Through prayer, I decided God was not asking me to wait or to cheat. I discerned that I could choose safety.
Decide How to Use the Text
Through my extensive research I discovered many ways people look at the “sacred” texts. Some saw the text as literature. Some read of miracles and others read metaphors. Some read it only with a lens of devotion.
After seminary, I decided I would have to use the Bible with honesty. I would give people the historical background, insight into the original audience, and I would talk about the manuscripts. (What did the oldest text available suggest?) I would give voice to the voiceless. I would ask the hard questions. In short, I would use the Bible to bring liberation. Along the way, I learned of many other ways to look at the text. People with different backgrounds ask different questions. How would a feminist read it? How would a black woman in America read it (womanist theology)? How would a person facing social injustice read it (liberation theology)? I would do my best to not give a simple, black and white, interpretation.
Because of all my research, I no longer need others to tell me the answers. I gained the tools and the skills I needed to find the information and process it in a way that suits my intellect and integrity.

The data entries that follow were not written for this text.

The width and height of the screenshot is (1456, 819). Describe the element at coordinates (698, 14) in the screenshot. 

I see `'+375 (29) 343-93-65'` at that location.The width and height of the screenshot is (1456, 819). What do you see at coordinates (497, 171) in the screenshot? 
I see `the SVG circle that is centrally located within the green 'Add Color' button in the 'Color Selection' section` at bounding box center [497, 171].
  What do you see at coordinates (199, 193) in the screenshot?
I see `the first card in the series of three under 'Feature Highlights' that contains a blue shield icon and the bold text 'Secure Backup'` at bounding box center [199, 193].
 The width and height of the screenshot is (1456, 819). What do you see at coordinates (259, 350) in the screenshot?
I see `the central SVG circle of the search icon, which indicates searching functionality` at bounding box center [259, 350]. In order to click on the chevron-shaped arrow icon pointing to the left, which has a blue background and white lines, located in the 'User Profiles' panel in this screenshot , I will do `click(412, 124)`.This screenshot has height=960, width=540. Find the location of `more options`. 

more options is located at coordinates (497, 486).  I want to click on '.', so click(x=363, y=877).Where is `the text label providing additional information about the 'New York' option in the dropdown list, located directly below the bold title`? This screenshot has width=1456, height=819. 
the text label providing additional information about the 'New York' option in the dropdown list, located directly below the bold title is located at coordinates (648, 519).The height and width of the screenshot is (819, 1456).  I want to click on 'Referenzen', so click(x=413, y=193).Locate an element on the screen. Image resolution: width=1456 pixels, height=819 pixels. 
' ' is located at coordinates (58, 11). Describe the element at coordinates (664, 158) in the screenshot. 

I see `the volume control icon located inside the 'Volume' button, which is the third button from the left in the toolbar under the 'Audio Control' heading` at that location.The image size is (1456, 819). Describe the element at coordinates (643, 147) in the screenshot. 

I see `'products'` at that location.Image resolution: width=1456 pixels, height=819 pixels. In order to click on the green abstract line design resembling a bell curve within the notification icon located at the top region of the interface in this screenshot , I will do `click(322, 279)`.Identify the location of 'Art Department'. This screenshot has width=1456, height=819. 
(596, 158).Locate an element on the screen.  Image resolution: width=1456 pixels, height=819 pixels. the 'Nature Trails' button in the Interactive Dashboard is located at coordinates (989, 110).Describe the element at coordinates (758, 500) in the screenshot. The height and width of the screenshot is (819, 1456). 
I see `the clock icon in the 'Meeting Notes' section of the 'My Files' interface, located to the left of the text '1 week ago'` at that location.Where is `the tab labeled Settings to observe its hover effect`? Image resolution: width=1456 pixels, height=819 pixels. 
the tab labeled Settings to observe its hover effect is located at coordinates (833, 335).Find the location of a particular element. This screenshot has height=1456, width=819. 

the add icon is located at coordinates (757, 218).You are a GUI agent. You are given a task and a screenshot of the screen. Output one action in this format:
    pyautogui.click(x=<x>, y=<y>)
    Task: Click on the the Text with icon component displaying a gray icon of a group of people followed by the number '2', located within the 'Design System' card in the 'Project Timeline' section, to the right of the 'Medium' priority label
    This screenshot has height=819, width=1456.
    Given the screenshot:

Make Friends and Fill My Time
After being cut off from family and friends, I struggled to make friends and trust others. Some of the time I trusted too easily, and other times I changed myself to fit in. In the earliest days I did what the people around me did. I was not being true to myself. I was very lonely. I went from having my entire week planned, with people I was told I could trust, to being alone with nothing to fill my time except work. I had to intentionally seek things to do and people to be with.
I started by being more friendly toward people at work. We did common activities like eating lunch together or having a picnic on the lawn in front of our apartments on the weekend. When I started college, I met a lot more people and suddenly got very busy. I learned that common interests and common principles do matter. But I also learned that I did not have to keep an intense relationship with everyone. I learned that people come and go and it is ok. I did not have to be everyone’s close friend.
In the years since I left, I have learned that true friendship allows for people to grow and change. It doesn’t come overnight. Sometimes you have to say, “That hurt me.” Then if the person apologizes, you have the choice of moving forward or not. I’ve also learned that most people are trustworthy, and religion may not have much to do with that.
"Follow your own readiness and your own path to recovery. Keep actively working to find answers to your questions. Keep addressing the issues that trigger you. In time you can create a life with faithful companions, meaning, and purpose."